Мы сделали еще одну попытку проскользнуть в заманчивый писательский мир. Повезло — нас пригласил в гости, к себе в Лаврушенский переулок, Валентин Катаев. Собственно, приглашение было связано с заказом газеты написать о нем очерк. Вскоре этот очерк появился на страницах газеты "На боевом посту" под названием "Я сын трудового народа". Было бы место в этой книге, его стоило бы перепечатать, поскольку там было многое такое, о чем понятия не имел "широкий читатель" как тогда, так и сейчас. Но гораздо интереснее было то, что в газету не попало, да и попасть не могло: мы, вероятно, одними из первых услышали рассказ о том, как Валентин Катаев инициировал написание романа "Двенадцать стульев". Многое узнали: и то, что общий замысел поисков драгоценностей, зашитых в. стуле, принадлежал Катаеву, но появление "милого жулика" Остапа Бендера им не было предусмотрено; что, как считает наш собеседник, прототипом "великого комбинатора" был брат одесского поэта Фиолетова, остроумный молодой человек авантюристического склада характера; что в соавторстве романа наряду с Ильфом и Петровым был не только Валентин Катаев, впрочем, от этой чести великодушно отказавшийся, но и некто четвертый — кто, хозяин дома нам не сказал, но, как я потом выяснил, это был, очевидно, Юрий Олеша. Фраза Паниковского, одного из персонажей "Золотого теленка", который распределял на троих — Бендеру, Балаганову и себе — украденные у подпольного миллионера деньги: "Какой может быть Козлевич, когда делят деньги", отдаленно напоминает пояснение причин исчезновения идеи о четвертом виртуальном соавторе "Двенадцати стульев". Кстати, в те времена, когда мы были визитерами у знаменитого писателя, о романах Ильфа и Петрова лучше было вообще не вспоминать. Они не проходили по категории "антисоветские произведения", но и в, рамки "социалистического реализма" никак не вписывались. Дипломная работа одного из студентов филфака МГУ, посвященная творчеству великих сатириков, окончилась скандалом и чуть ли не отчислением из университета.

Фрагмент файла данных

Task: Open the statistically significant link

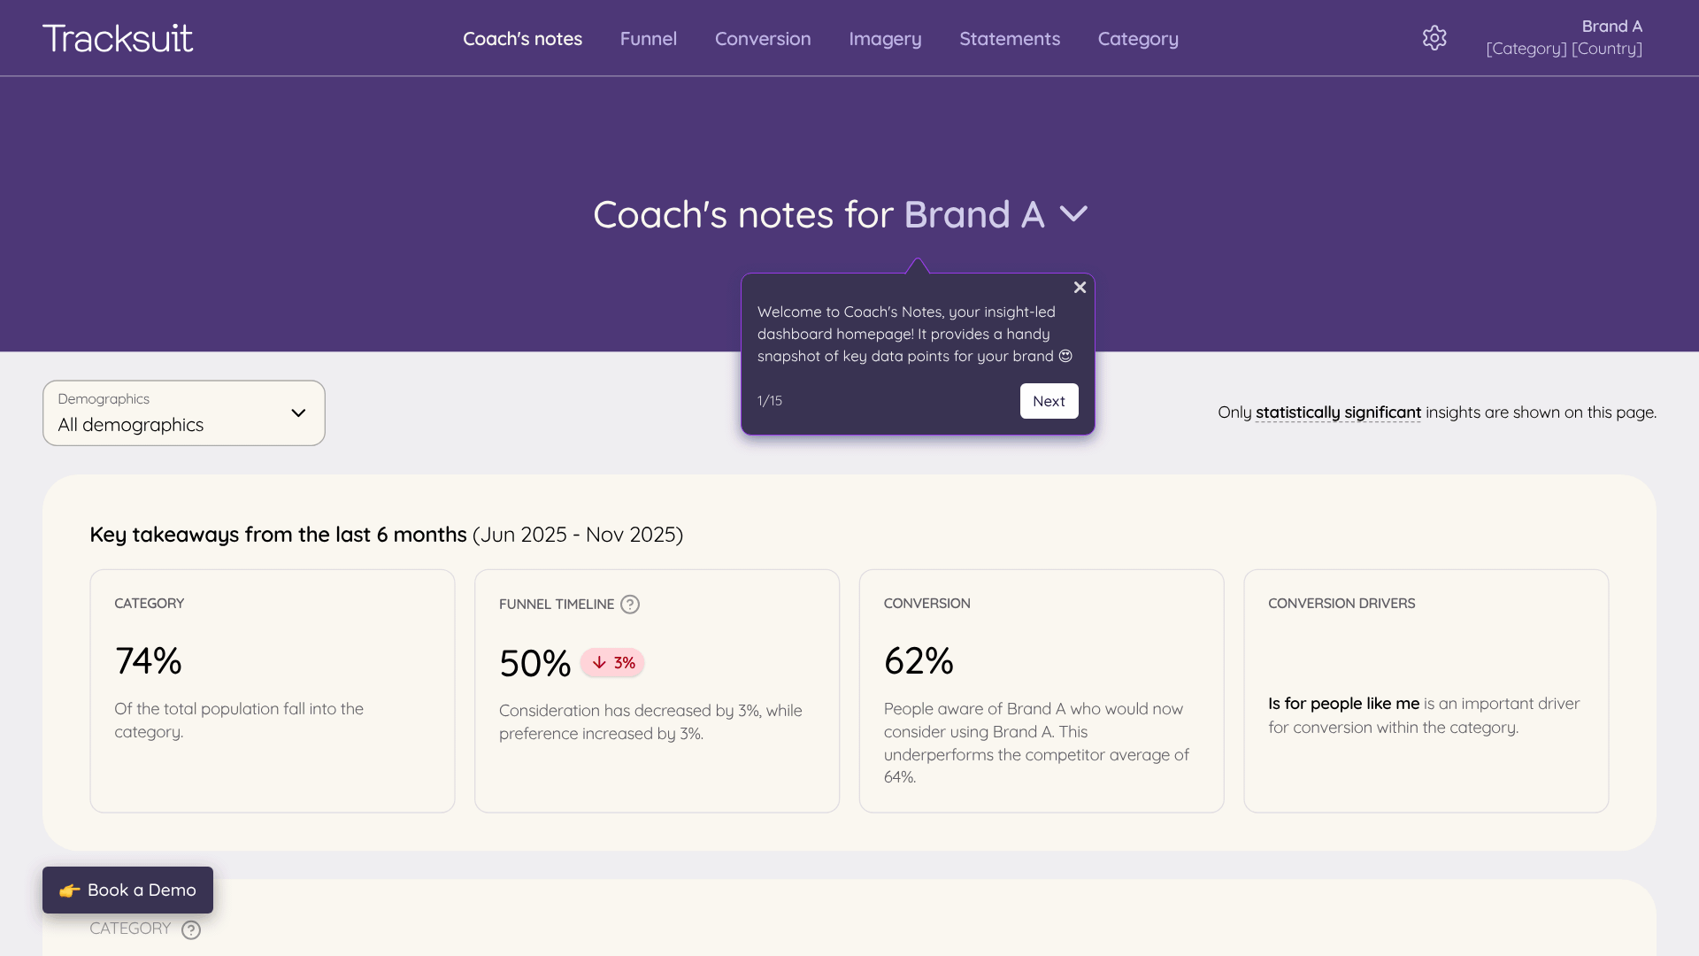Action: 1338,412
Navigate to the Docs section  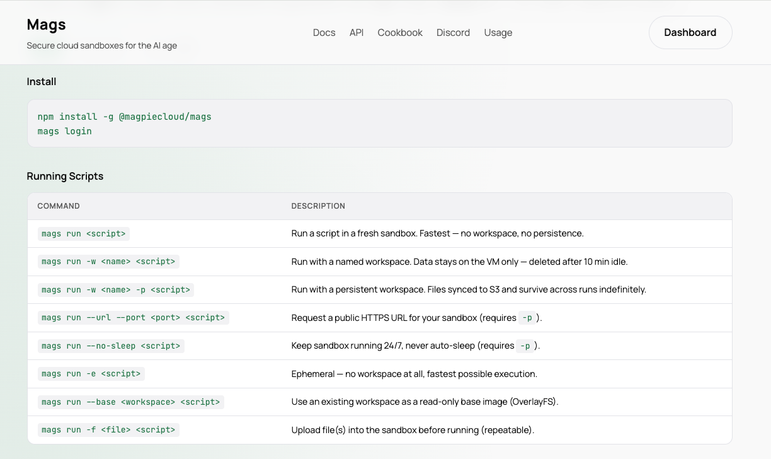pos(324,32)
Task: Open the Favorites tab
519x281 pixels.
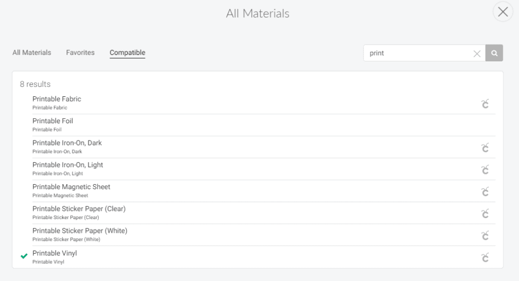Action: tap(80, 52)
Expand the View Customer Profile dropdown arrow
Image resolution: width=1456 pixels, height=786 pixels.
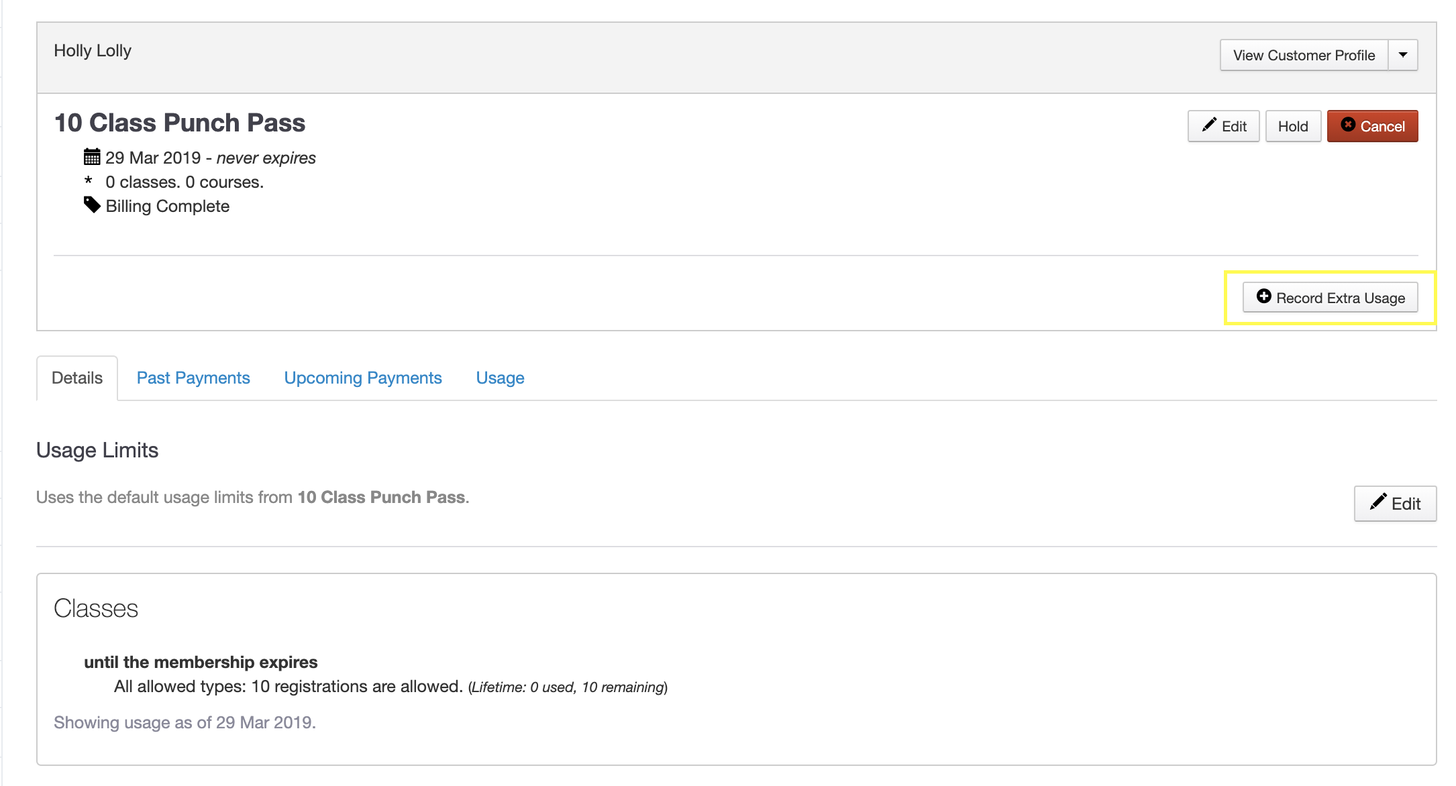pos(1403,55)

▶ [Что нужно сделать]:
Объясните в одном–трех предложениях, почему, согласно отрывку о встрече с Валентином Катаевым, очерк «Я сын трудового народа» стоило бы перепечатать. Приведенные строки здесь никак не используются.

▶ [Результат выполнения]:
Очерк стоило бы перепечатать, потому что в нем было многое такое, о чем «широкий читатель» не имел понятия ни тогда, ни сейчас. Сделать это мешает лишь нехватка места в книге.